None of these methods were chosen, and none of them would seem to be useful representations. But they are rejected, not because something is intrinsically wrong with them, but because the developer uses his knowledge of the problem to come up with the best way to represent the solution. The programmer chooses the representation that he believes will be effective and part of that is choosing a representation that works well with crossover.
As with their other claims, the authors provide no suggestion that they implemented a fitness function using any alternative representation. In fact, I suspect that a GA could successfully operate on any of the three alternatives. Despite the authors’ incorrect reasoning, though, this is an interesting point.
When I implemented my solution to the Steiner problem I wasn’t thinking in terms of a fitness function that could easily be traversed by point mutations and crossover. I simply wrote down the first binary format that came to mind — my primary concern was my own ability to decipher it. That aside, the authors make a claim that is almost correct:
The crossover and genome structure work together. As such, their selection by the developer constitutes the use of prior knowledge about the problem in order to help identify better solutions.

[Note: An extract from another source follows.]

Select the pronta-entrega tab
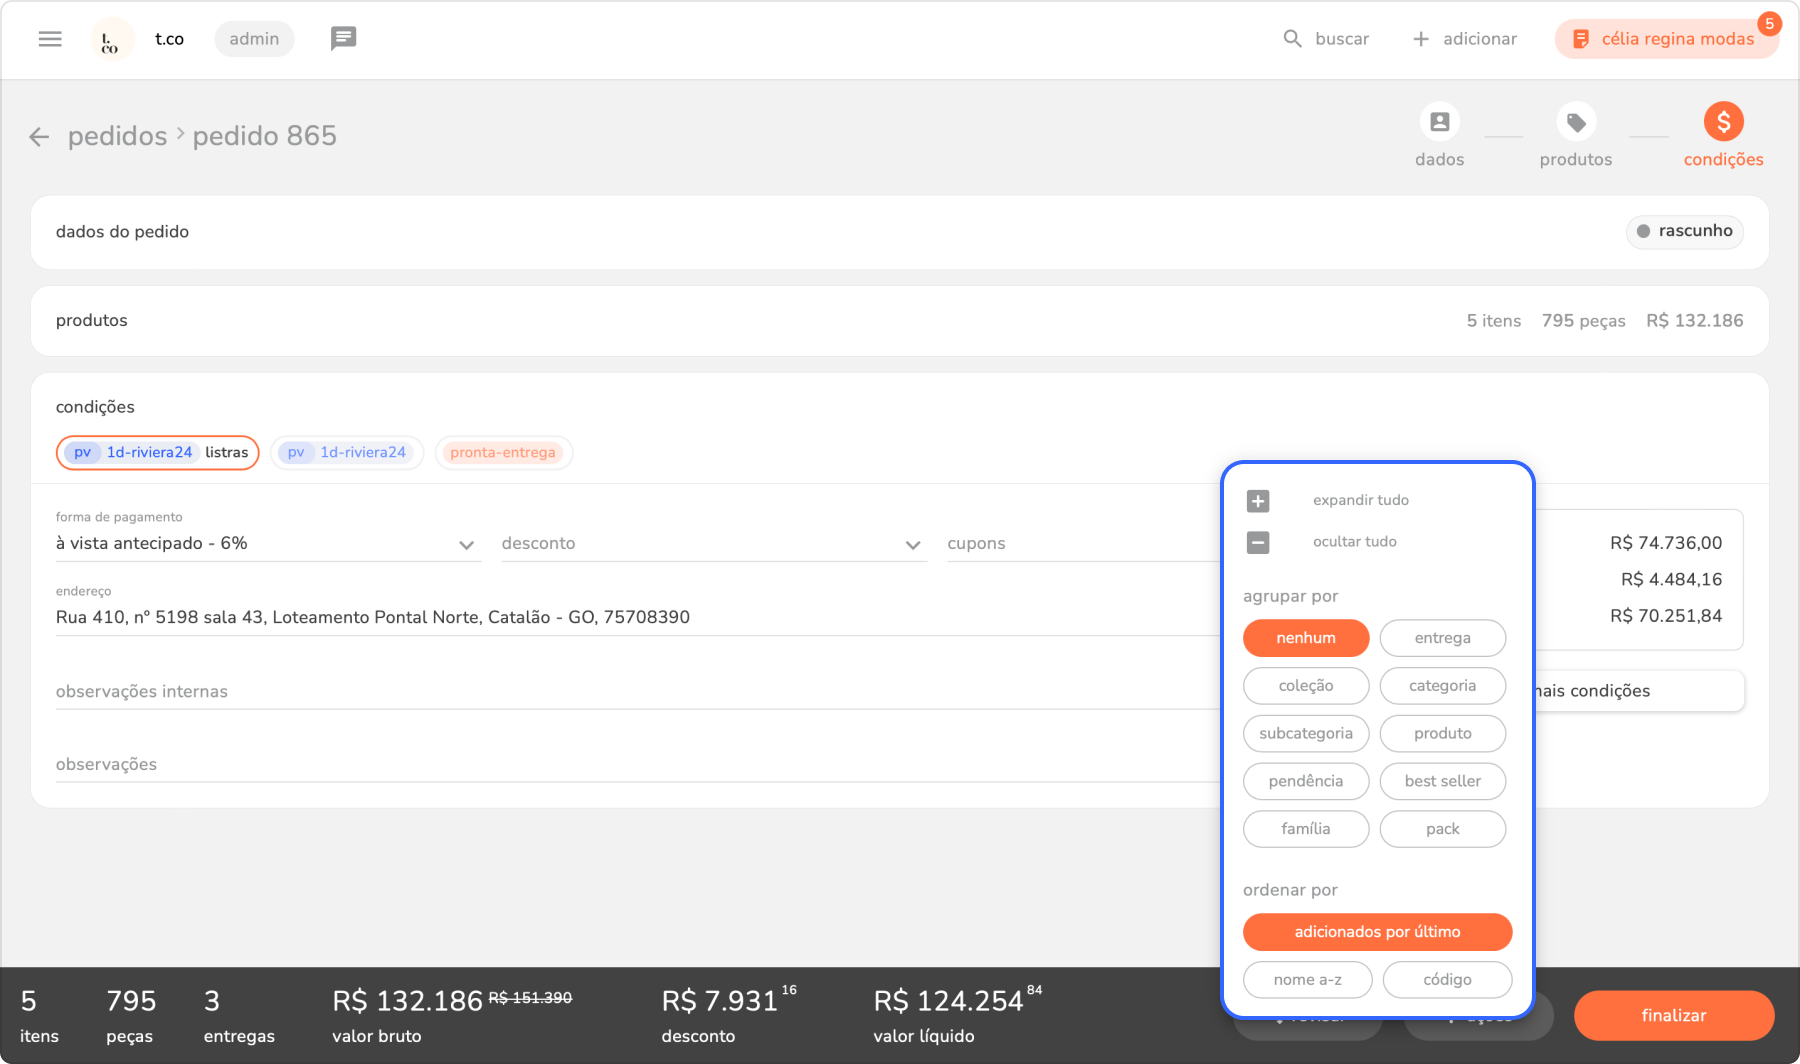Viewport: 1800px width, 1064px height. click(x=503, y=453)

Even if the fitness landscape were deliberately chosen to be easily traversed by the subset of known evolutionary mechanisms modeled by the GA, this would not be a way of smuggling in information about any possible solution. No additional information about the problem or the particular solution would be provided. Such a deliberate choice would simply be modeling a landscape that, like what we observe in nature, has characteristics that make known evolutionary mechanisms effective search techniques.
When modeling evolution as a search (which has its own issues outside the scope of this discussion), what the No Free Lunch theorems tell us, contra Dembski, is that the evolutionary mechanisms we implement will be far more effective at finding a solution in some types of fitness landscapes than in others. Because we observe these mechanisms working in the real world, it is a reasonable inference that the incredibly complex and ever changing fitness landscape we call reality is one of those in which those mechanisms are efficacious. If this were not the case, we would either observe other mechanisms or would not be here to observe at all.
Despite themselves, the authors are recognizing that even a small subset of the mechanisms we observe in the real world is more than capable of generating solutions that are highly fit in certain landscapes.
The authors completely fail to support their conclusion:
The claim is not that the solution found by a genetic algorithm is hidden inside the algorithm, but rather that the algorithm contains the necessary information sources in order to find a low probability target. This is because in order to develop a successful genetic algorithm, the developer makes many decisions based on knowledge of the problem he is attempting to solve. As such, information is derived from this prior knowledge of the search problem.
Every implementation detail alleged by the authors to smuggle in information about possible solutions is trivially shown to be unnecessary to the success of the GA. Whether they understand it themselves or not, all the authors have shown is that known evolutionary mechanisms are quite capable of generating solutions to problems that are not amenable to random search.
It is no surprise that this paper was published in BIO-Complexity, the Intelligent Design vanity website masquerading as a journal. Given the overall poor quality, particularly with respect to the authors’ failure to provide sufficient information to replicate their results and their further failure to subject any of their claims to testing, it is unlikely in the extreme that it would pass peer review in an actual scientific journal.